6. Ellerini meşgul tut
Sigarayı bırakmak isteyenlerin sakız çiğnemeye, çekirdek çitlemeye başlaması gibi, alışkanlıkların önüne geçme maksatlı aslında. Ben örgü örüyorum. Örgü örmenin zaten aynı zamanda regülatif bir etkisi de olduğunu düşünüyorum, sinir sistemini de sakinleştiriyor. Ayrıca ellerim meşgul olunca elimin telefona gitmesi ihtimali düşüyor. Sohbet etme ihtimali doğuyor böylece. Kafamızı değil elimizi meşgul ettiğimiz bir uğraş üstündeyiz çünkü. “Aman kimseyle sohbet edesim de yok zaten” diyenler için sesli kitap dinlemek bir fikir olabilir.
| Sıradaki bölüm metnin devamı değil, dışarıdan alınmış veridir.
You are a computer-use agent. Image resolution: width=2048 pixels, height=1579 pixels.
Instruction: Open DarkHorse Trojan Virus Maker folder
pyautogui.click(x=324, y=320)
Bunların hepsini yapıyorum ve mükemmel bir sonuç elde ettim mi? Hayır. Zaman zaman yapamıyorum. Ama bir yol aldım. Bir sıfırdan büyüktür sonuçta. “Bütün bunlarla neden uğraşayım zaten çok stresli bir hayatım var, biraz rahatlamak benim de hakkım” argümanı eskiden bende çok çalışırdı. Ama artık ciddi bir dikkatini toplama ve odaklanma krizinin ortasında olduğumuzdan ve bunun sınırsız ekran kullanımı ile ilişkili olduğundan şüphem yok. Bu motivasyonla kendimi hepimizi ittikleri bu uyuşma halinden çıkarmaya çalışıyorum.
Umarım bu farkındalık, bir noktada bu krizi yaratanlara karşı topyekun mücadeleye girdiğimiz örgütlü bir harekete dönüşür.